Why Linux Drivers Must Use copy_from_user Instead of memcpy – Security and Stability Explained

Many developers wonder why Linux kernel code is required to use copy_from_user instead of a direct memcpy. The answer can be split into two layers: the need to copy data at all, and the reasons for preferring copy_from_user over memcpy.

Why the data must be copied

Kernel objects often store persistent strings, such as the name field of a struct kobject:

struct kobject {
    const char *name;
    /* ... */
};

When a driver sets a device name it calls dev_set_name() which ultimately copies the supplied string into newly allocated kernel memory:

int dev_set_name(struct device *dev, const char *fmt, ...);

If the driver were to store a pointer to a stack‑allocated buffer (a temporary variable in user space), the pointer would become invalid as soon as the function returns, leading to use‑after‑free bugs. Therefore the kernel always allocates its own storage and copies the string.

Copying at the user‑kernel boundary

A user‑space pointer (e.g., const char __user *buf) is only valid in the address space of the calling process. After a context switch, an interrupt, a workqueue, or a kernel thread runs, that address may refer to unrelated memory, causing crashes or security breaches.

Consequently, kernel code must copy the buffer into a region that remains valid across all contexts. A typical driver example uses copy_from_user to move data into a permanent kernel buffer:

static ssize_t globalmem_write(struct file *filp,
                               const char __user *buf,
                               size_t size, loff_t *ppos)
{
    unsigned long p = *ppos;
    unsigned int count = size;
    int ret = 0;
    struct globalmem_dev *dev = filp->private_data;
    /* ... */
    if (copy_from_user(dev->mem + p, buf, count))
        ret = -EFAULT;
    else {
        *ppos += count;
        ret = count;
    }
    return ret;
}

Security checks for iovec‑based system calls

System calls such as preadv and pwritev receive an array of struct iovec describing user buffers. The kernel first copies the entire iovec array with copy_from_user and then validates each entry with access_ok to ensure the buffers reside in user space.

struct iovec {
    void __user *iov_base;   /* buffer address */
    __kernel_size_t iov_len;/* buffer length */
};

Only after this verification does the kernel copy the actual data, preventing a malicious process from passing kernel‑space addresses that could corrupt kernel memory.

Why not use memcpy directly?

memcpy

lacks the built‑in access_ok check and the exception‑fixup mechanism that copy_from_user provides. Using memcpy with an invalid user pointer can trigger a kernel Oops or even a security vulnerability, as demonstrated by CVE‑2017‑5123 where an unsafe put_user call allowed privilege escalation.

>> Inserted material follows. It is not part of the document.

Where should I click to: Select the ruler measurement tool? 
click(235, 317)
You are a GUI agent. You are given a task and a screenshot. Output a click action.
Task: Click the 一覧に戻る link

When copy_from_user encounters a bad address it returns -EFAULT and the calling process receives a clean error message, while the kernel remains stable.

Exception handling and hardware safeguards

The kernel’s copy_from_user implementation contains page‑fault handling code that fixes up faults caused by invalid user addresses, as described in the kernel’s exception‑tables documentation. This mechanism is absent from memcpy.

Modern ARM processors introduce the Privileged Access Never (PAN) feature, which disables kernel access to user memory except in explicitly marked code regions. copy_from_user is designed to work with PAN, automatically enabling and disabling the necessary permissions, whereas raw memcpy would violate PAN and cause a fault.

Conclusion

Using copy_from_user is essential for three reasons: it guarantees that the kernel works with a stable copy of user data, it enforces security checks that prevent user‑supplied kernel addresses, and it provides robust exception handling that keeps the system alive even when user pointers are invalid. Replacing it with memcpy removes these safeguards and can lead to crashes, data corruption, or security exploits.